[Exercise brief] Which lines in the material below contain the word "will"? Copy each of them.

*** Begin section ***

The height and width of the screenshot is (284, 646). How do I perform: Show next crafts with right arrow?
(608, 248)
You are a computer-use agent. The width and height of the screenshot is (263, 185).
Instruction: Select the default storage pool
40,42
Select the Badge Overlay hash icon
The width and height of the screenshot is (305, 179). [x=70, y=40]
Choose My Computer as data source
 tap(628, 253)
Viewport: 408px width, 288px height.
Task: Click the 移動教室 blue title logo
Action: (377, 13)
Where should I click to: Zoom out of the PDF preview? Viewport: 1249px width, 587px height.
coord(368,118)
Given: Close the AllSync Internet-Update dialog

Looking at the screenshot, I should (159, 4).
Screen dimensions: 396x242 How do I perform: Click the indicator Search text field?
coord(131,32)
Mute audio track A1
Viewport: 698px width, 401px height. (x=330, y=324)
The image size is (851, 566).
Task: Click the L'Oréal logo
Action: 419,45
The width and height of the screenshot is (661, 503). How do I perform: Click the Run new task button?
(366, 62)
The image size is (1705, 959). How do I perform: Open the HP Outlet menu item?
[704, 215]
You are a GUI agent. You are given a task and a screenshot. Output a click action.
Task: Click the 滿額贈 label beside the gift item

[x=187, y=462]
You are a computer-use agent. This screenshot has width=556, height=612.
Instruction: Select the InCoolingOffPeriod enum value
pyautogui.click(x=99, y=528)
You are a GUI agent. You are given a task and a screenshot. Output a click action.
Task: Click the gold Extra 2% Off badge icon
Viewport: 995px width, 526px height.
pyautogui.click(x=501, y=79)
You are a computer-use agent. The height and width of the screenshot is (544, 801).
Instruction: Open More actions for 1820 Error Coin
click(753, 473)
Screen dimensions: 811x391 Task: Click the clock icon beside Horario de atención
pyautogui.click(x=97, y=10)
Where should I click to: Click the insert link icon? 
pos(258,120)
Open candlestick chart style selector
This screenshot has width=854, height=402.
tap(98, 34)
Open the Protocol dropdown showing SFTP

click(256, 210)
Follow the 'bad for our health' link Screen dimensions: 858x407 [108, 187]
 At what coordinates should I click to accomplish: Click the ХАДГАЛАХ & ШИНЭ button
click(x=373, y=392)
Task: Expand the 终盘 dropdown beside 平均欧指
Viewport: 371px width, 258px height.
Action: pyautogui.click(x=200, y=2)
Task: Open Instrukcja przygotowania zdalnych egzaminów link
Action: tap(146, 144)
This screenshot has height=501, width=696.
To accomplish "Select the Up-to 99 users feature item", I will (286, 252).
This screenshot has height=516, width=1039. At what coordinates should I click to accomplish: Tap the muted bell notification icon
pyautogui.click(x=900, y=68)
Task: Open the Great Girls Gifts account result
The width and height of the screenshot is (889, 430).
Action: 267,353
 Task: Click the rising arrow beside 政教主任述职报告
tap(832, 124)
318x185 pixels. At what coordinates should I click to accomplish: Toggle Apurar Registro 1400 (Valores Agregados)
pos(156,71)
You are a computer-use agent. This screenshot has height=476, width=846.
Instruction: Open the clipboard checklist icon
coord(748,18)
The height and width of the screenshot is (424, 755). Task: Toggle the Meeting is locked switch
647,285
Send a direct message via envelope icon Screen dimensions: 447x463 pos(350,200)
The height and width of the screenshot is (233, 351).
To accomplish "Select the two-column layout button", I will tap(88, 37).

*** End section ***

[Solution to the exercise]
To accomplish "Select the Up-to 99 users feature item", I will (286, 252).
To accomplish "Select the two-column layout button", I will tap(88, 37).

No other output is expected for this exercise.